What this task involves: Return the lines of the data below, from the one containing "Screen dimensions: 601x458" through the very last, exactly and with both ends included; no pictures.

Dataset entries
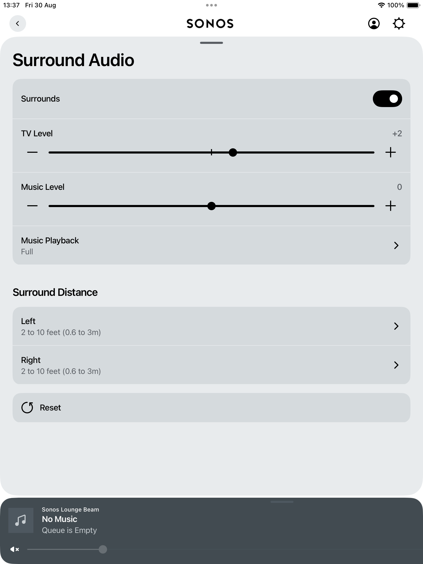Tap the music note album art thumbnail
The width and height of the screenshot is (423, 564).
[21, 520]
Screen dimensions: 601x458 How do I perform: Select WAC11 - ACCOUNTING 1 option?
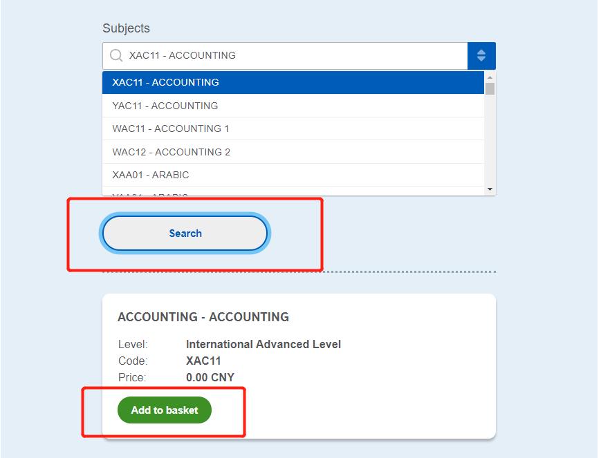coord(293,128)
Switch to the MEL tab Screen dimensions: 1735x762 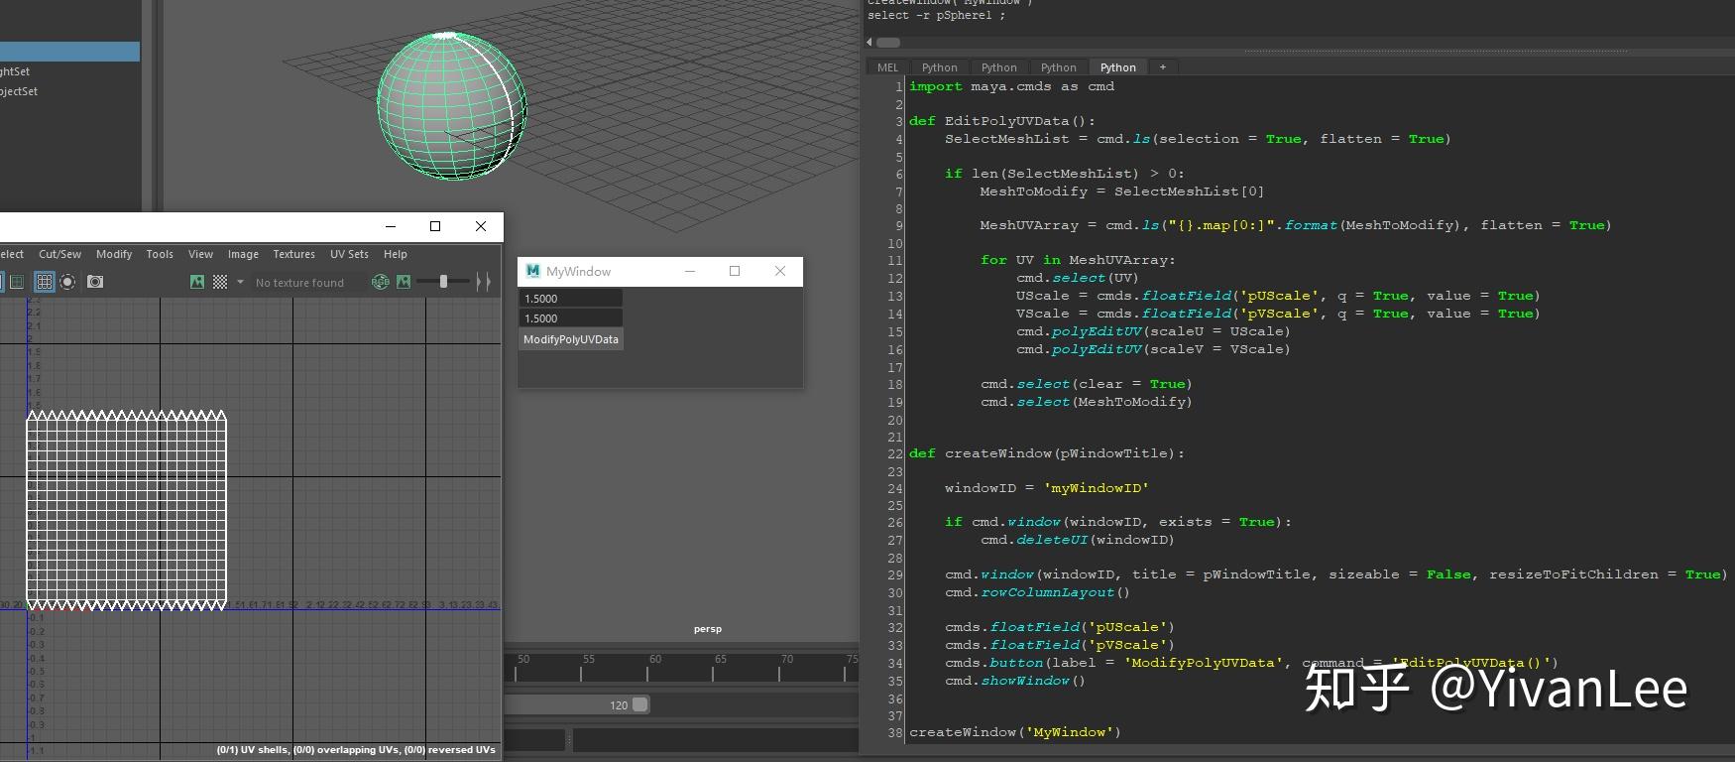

Answer for the task:
Screen dimensions: 601x458 How do I perform: Select WAC11 - ACCOUNTING 1 option?
coord(293,128)
Switch to the MEL tab Screen dimensions: 1735x762 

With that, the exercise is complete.